Women’s Initiative will put on on the Breaking Ground Monologues this weekend, providing an opportunity for students to perform monologues about their experiences with their bodies and identities. The performances will be on Friday and Saturday night at 7 p.m. and Sunday afternoon at 2 p.m. in MGC 2-5, with tickets at $5 each.
There are 12 cast members this year in the monologues, all of them current AU students. Co-directors Liliana Ascencio and Swati Guin said the cast members were all given a general prompt about their experiences with their bodies and identities to respond to before going into a month of workshops and critiquing to fine-tune their monologues.
“It’s a very collaborative process,” Guin said. “We really work together as a group and a team to make this show a space for all voices.”
Guin said the Breaking Ground Monologues allow students to speak their own truths because performers write their own monologues, as opposed to the Vagina Monologues, the predecessor of the Breaking Ground Monologues, which features pre-written monologues that cast members perform. The Vagina Monologues was originally written by Eve Ensler and is performed widely across the country, including at AU for a few years.

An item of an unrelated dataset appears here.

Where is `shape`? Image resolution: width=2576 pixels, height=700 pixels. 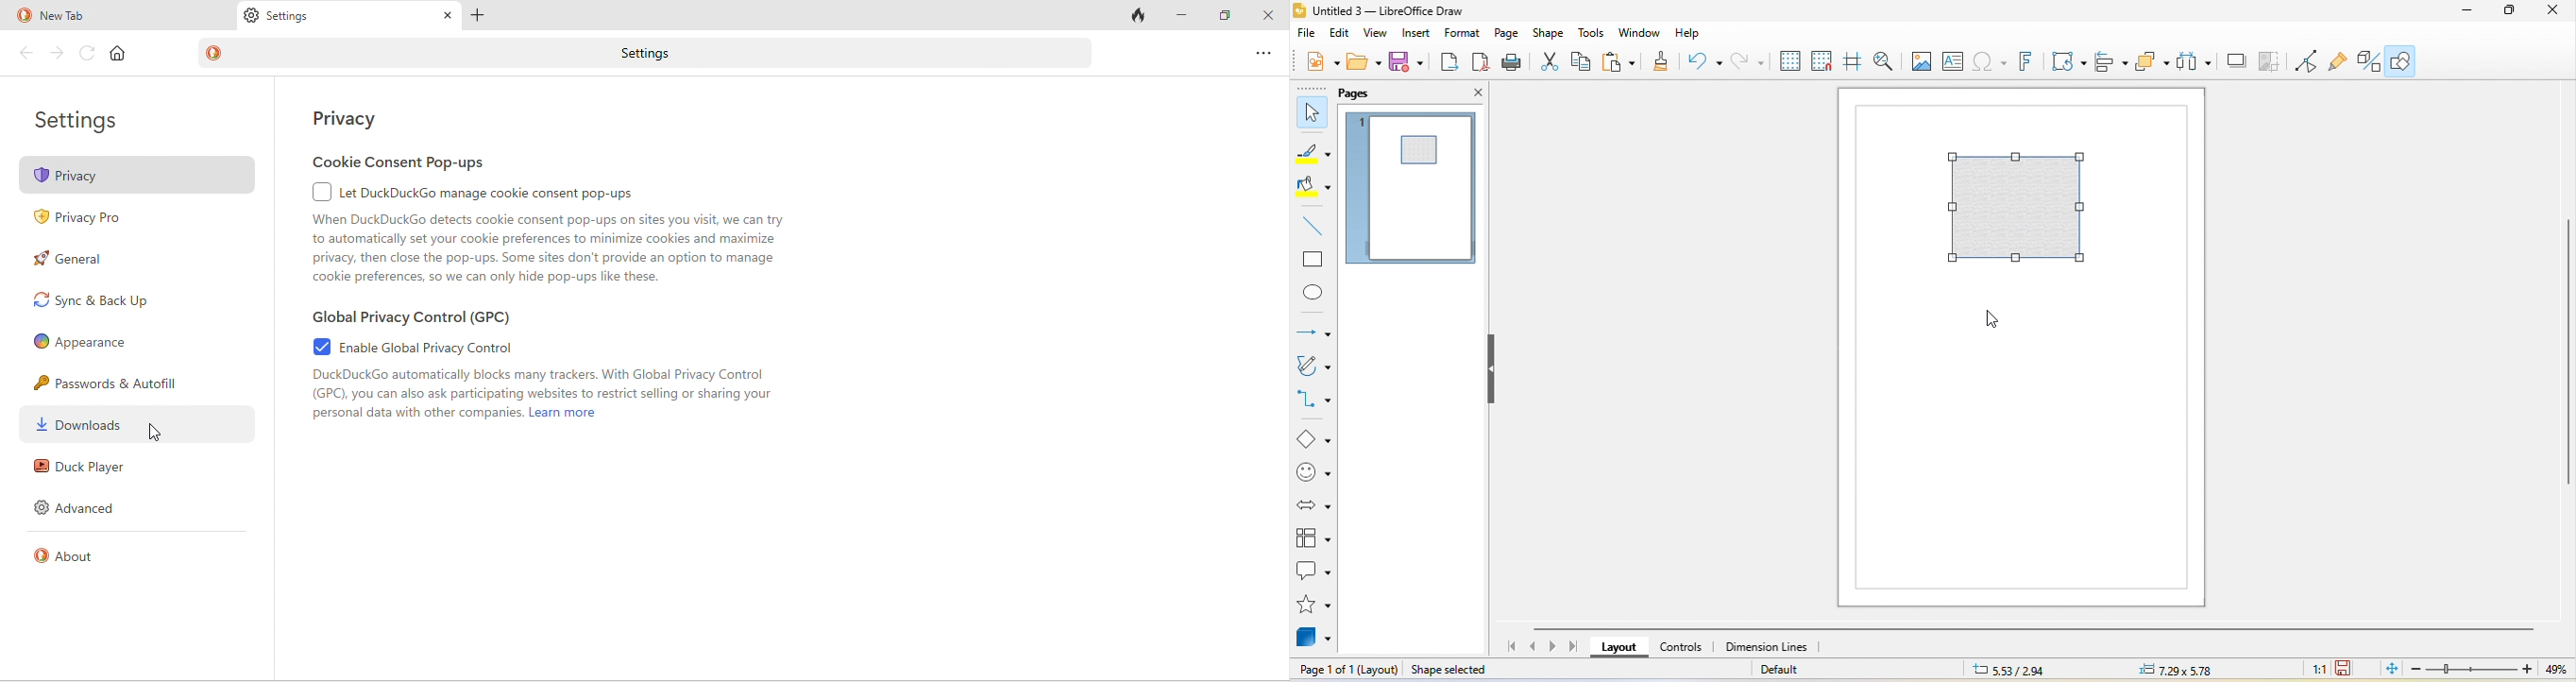
shape is located at coordinates (1553, 32).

Women’s Initiative chose to change the event to the Breaking Ground Monologues to broaden the focus from specifically female genitalia to multiple identities and bodies.

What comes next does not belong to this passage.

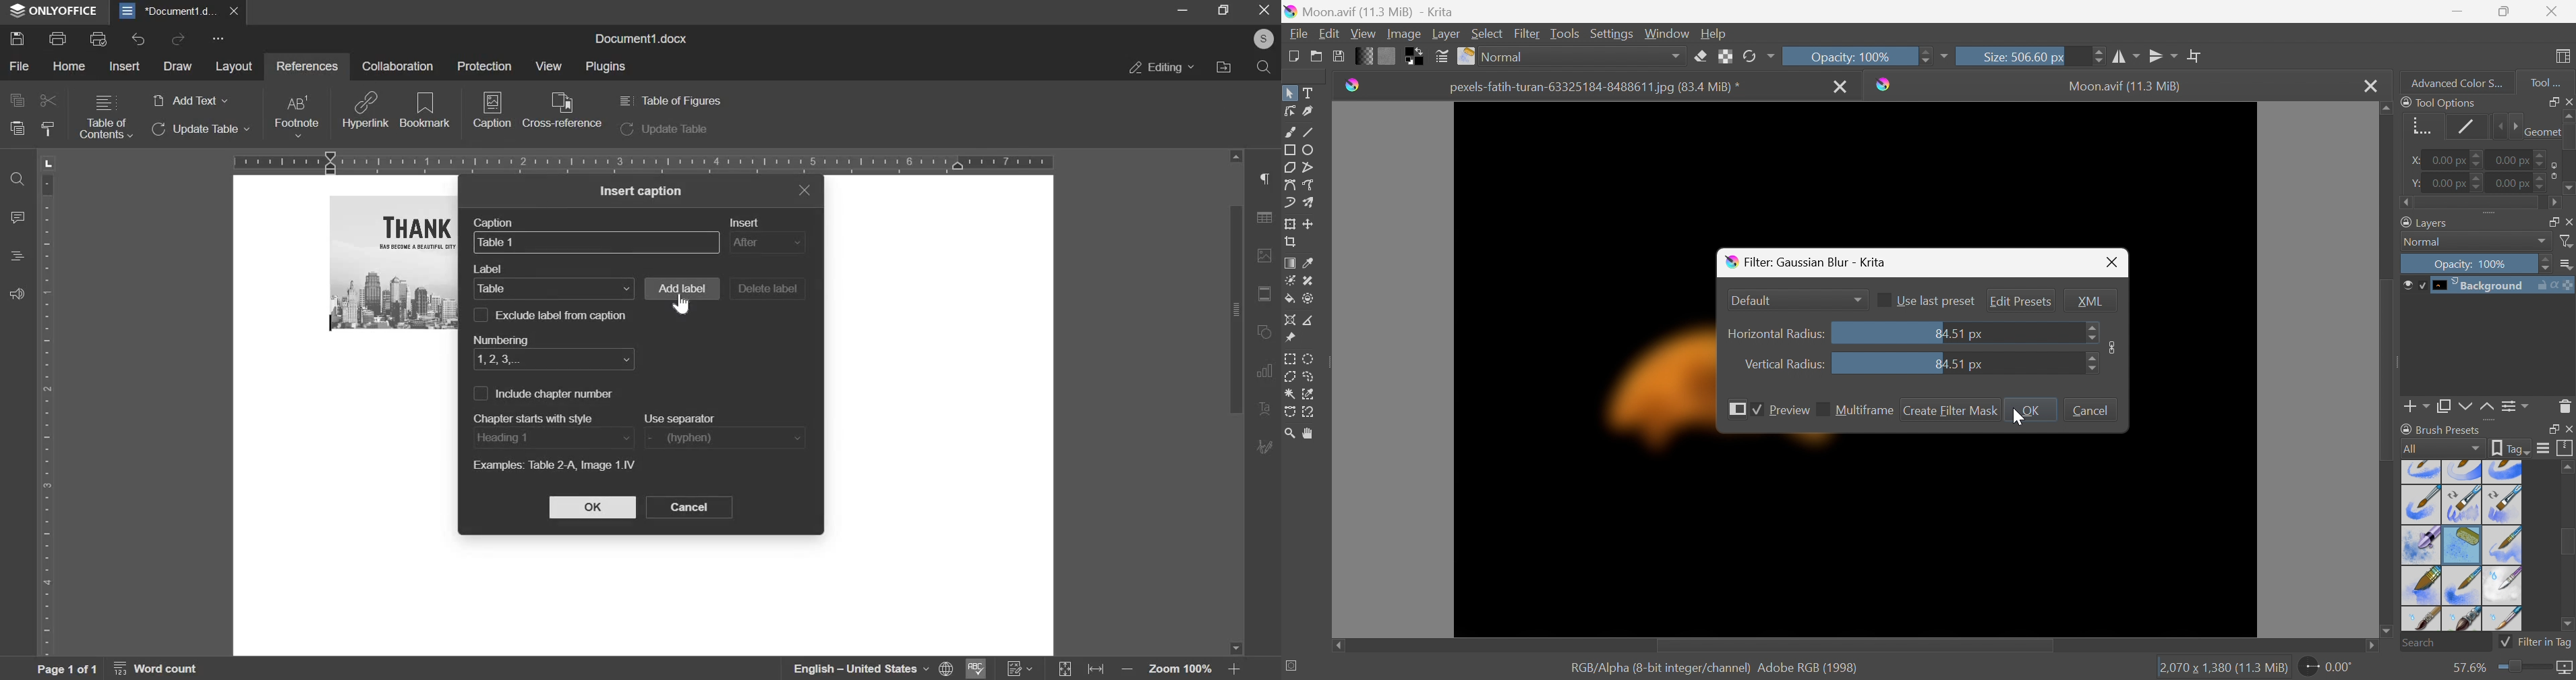 The image size is (2576, 700). What do you see at coordinates (1308, 260) in the screenshot?
I see `Sample a color from the image or current layer` at bounding box center [1308, 260].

“We wanted to have more voices represented and allow people to feel more connected to this community at AU,” Ascencio said.
Ascencio and Guin said that many of the pieces being performed in the show are very personal-- some are funny, some are angry, some are sad-- but ultimately the show is a collection of stories about self and body and mind.
The show is definitely political, too, Ascencio and Guin said. Even though it doesn’t necessarily target any policy or political campaign, it does address issues that are popular in the news today such as sexual violence, immigration and race.
“Those things are all politicized issues, but I think it brings to light how personal these things that we’re seeing everyday really are,” Ascencio said.
“When you actually hear about how it’s impacting students on this campus… it really drives it home,” Guin said.